23/02/2021
Dentre as mudanças trazidas pelo Pacote Anticrime, tivemos incluído o artigo 3º - F, no Código de Processo Penal, que VEDA a realização de acordos entre qualquer autoridade e órgãos da imprensa.
Isto signif**a dizer que, as informações relacionadas ao investigado, serão disponibilizadas de maneira padronizada, e em momento oportuno.
Engana-se quem acredita que o dispositivo teve a intenção de ocultar informações importantes, ou ainda, teve a finalidade de violar o Princípio da Publicidade, previsto na Constituição Federal.
O objetivo do legislador é, ao mesmo tempo, garantir o bom andamento investigatório e processual, o acesso à informação, bem como a Dignidade da Pessoa do réu.

Dados registrados:
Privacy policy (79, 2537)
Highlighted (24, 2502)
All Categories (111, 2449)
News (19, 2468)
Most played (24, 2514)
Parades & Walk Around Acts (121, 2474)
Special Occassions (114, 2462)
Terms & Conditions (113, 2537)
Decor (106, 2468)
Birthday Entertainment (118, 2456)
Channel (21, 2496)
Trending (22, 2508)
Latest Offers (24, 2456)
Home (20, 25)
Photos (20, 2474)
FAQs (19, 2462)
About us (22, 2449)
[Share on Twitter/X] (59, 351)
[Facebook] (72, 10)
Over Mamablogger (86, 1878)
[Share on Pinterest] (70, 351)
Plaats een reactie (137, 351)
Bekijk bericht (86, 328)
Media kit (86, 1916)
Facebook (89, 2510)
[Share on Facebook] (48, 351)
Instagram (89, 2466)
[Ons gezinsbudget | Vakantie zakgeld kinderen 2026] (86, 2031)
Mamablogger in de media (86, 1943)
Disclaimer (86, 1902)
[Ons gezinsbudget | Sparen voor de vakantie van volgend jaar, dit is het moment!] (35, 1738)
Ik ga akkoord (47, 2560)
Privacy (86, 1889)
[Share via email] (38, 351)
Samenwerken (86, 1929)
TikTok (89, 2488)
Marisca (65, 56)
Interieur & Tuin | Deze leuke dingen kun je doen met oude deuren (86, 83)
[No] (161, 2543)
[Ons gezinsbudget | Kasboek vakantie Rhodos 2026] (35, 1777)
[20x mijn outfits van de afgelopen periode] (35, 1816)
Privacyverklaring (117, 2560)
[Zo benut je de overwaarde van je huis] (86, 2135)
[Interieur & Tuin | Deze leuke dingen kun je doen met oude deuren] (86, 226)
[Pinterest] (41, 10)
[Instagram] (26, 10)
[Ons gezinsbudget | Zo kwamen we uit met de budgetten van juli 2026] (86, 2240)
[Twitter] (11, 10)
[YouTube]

■ A tarefa
No texto sobre o artigo 3º-F do Código de Processo Penal, quais são todas as coisas que o objetivo do legislador é garantir ao mesmo tempo?

■ Resposta
- o bom andamento investigatório e processual
- o acesso à informação
- a Dignidade da Pessoa do réu